There are two things I remember about the French Revolution. Well, more than two things, actually; even though I wasn’t there I’ve studied history quite a bit and the French Revolution is one of those big events that comes up regularly. Anyway there are two things I remember that my high school World History textbook said about the French Revolution, statements that apply well beyond France. The first is that revolutions tend not to happen when things are at their absolute worst but rather when they’ve started to improve. I suppose this is human nature. When people are at rock bottom they tend to creep along sideways; it’s only when they get lifted up a little that they start to look up and get impatient for what they only now see they’ve been missing. The second statement I remember was that revolutions tend to become the very thing they set out to overthrow. This was certainly true of the French Revolution which not only paved the way for Napoleon’s rampage across Europe but even before that had the Reign of Terror. Here I need to hand the reigns over to Mark Twain and his more eloquent comments on the same idea:
There were two “Reigns of Terror,” if we would but remember it and consider it; the one wrought murder in hot passion, the other in heartless cold blood; the one lasted mere months, the other had lasted a thousand years; the one inflicted death upon ten thousand persons, the other upon a hundred millions; but our shudders are all for the “horrors” of the minor Terror, the momentary Terror, so to speak; whereas, what is the horror of swift death by the axe, compared with lifelong death from hunger, cold, insult, cruelty, and heart-break? What is swift death by lightning compared with death by slow fire at the stake? A city cemetery could contain the coffins filled by that brief Terror which we have all been so diligently taught to shiver at and mourn over; but all France could hardly contain the coffins filled by that older and real Terror—that unspeakably bitter and awful Terror which none of us has been taught to see in its vastness or pity as it deserves.

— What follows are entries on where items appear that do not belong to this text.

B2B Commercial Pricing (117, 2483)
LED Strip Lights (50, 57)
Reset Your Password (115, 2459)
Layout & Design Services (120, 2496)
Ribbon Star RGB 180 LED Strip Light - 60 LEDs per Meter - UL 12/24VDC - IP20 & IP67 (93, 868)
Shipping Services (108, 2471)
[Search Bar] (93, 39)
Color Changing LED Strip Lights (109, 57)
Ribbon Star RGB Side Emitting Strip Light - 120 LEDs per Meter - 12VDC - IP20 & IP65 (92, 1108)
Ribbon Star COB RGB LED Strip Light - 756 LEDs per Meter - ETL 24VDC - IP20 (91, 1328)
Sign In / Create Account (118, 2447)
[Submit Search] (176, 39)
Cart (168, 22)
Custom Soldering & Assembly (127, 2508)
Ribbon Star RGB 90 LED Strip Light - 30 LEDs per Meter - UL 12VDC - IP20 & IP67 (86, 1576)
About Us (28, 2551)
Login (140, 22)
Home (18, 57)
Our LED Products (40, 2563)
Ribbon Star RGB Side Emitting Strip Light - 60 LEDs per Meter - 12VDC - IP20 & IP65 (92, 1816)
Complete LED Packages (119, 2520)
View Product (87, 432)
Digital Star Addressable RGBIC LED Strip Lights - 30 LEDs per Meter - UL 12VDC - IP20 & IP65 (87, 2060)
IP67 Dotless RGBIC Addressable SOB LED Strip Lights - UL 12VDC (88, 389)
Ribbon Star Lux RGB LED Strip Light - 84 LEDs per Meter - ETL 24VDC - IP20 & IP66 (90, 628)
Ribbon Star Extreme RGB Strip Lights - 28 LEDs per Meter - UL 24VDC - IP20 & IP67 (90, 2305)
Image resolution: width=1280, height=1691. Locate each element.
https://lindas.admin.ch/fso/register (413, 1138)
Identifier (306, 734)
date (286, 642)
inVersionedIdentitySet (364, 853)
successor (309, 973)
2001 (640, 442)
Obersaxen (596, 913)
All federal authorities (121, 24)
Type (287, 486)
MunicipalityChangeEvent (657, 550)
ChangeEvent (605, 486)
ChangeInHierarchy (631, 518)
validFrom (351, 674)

Again I think this is human nature. The intent of every revolution is to overturn the status quo, but the only way to do that is to replace it with another status quo, or “Windows echo your reflection when I look in their direction now,” as was said by Status Quo, but that’s another story. People tend to fall back on the patterns they’re comfortable with, even if those are the wrong patterns.
It’s the tragedy of history that revolutions don’t learn from their mistakes or even the mistakes of previous revolutions, but then maybe that’s human nature too. Maybe it’s why, as Yevgeny Zamyatin said in his book WE, “Then how can there be a final revolution? There is no final one; revolutions are infinite.”
It is my belief that the slow and steady pace of evolution has always done far better than any revolution I have heard of.
Evolution does seem to produce more lasting results than revolution, but I think it’s a comment on human nature that often the only way for things to change is with dramatic action. Then again that seems to be the way with evolution too, at least if the punctuated equilibrium model is correct.
Thanks for an infinitely thought-provoking and revolutionary post, Chris.
Thank you for joining the revolution. Without people there can be no revolution since, as Woody Allen said, “In perpetrating a revolution, there are two requirements: someone or something to revolt against and someone to actually show up and do the revolting. Dress is usually casual and both parties may be flexible about time and place, but if either faction fails to attend, the whole enterprise is likely to come off badly.”